# WHAT IS BEING ASKED
Your copy should hold exactly the lines from the one containing "Task: Sort table by Expiry date column" through the last line of the entries, and no pictures.
[[ RECORDS SUPPLIED, beginning ]]
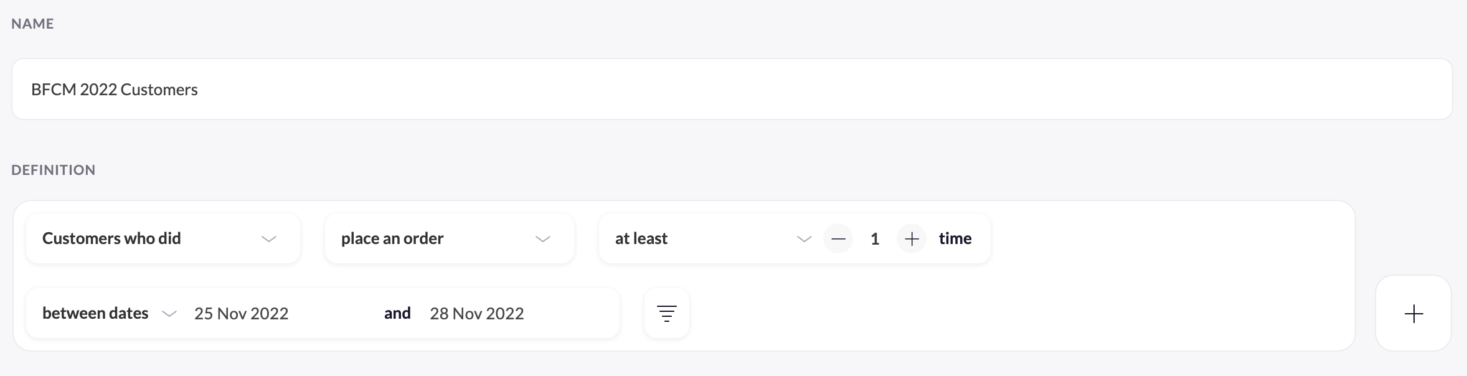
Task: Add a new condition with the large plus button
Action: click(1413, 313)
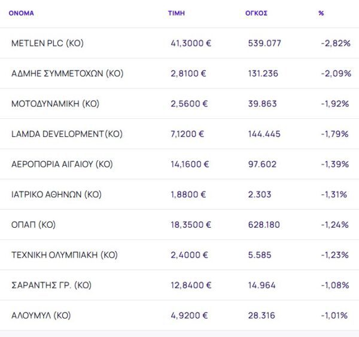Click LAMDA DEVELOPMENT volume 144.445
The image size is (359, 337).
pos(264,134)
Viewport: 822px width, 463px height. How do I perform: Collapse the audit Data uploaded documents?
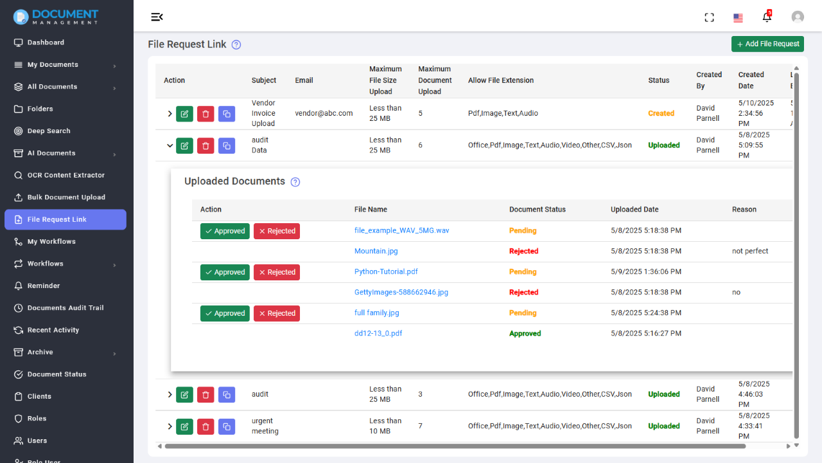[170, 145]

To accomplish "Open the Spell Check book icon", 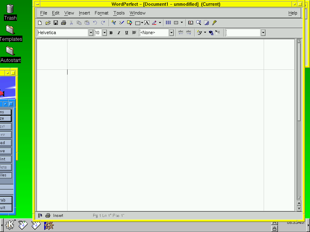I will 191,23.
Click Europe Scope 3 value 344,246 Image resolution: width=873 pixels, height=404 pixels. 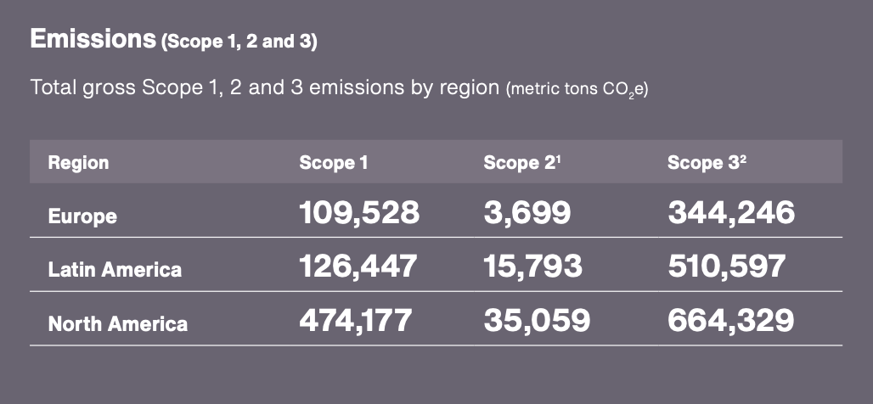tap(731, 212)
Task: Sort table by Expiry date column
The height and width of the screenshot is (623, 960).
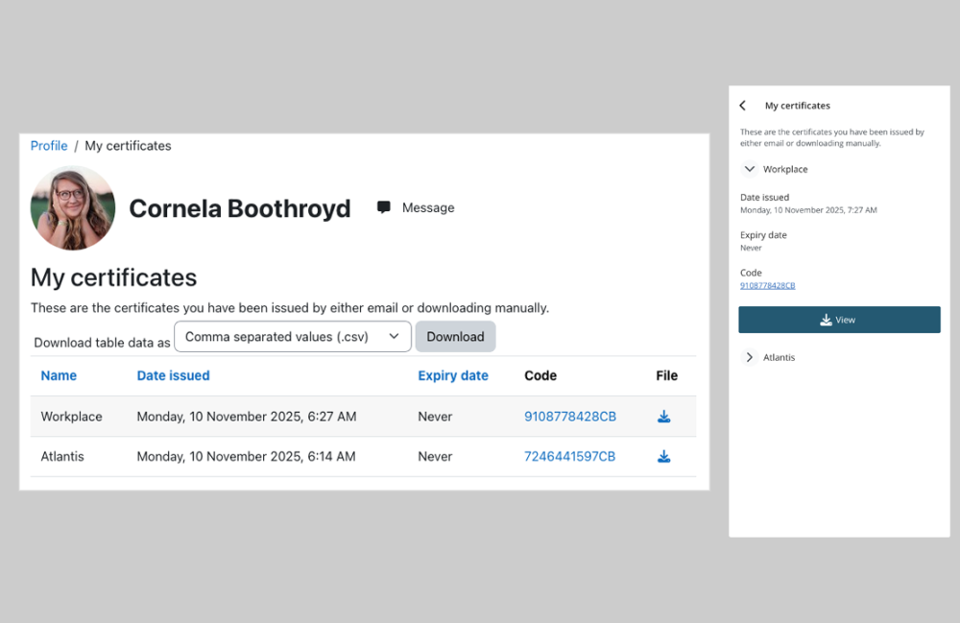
[[ RECORDS SUPPLIED, end ]]
# EXERCISE ANSWER
Task: Sort table by Expiry date column
The height and width of the screenshot is (623, 960).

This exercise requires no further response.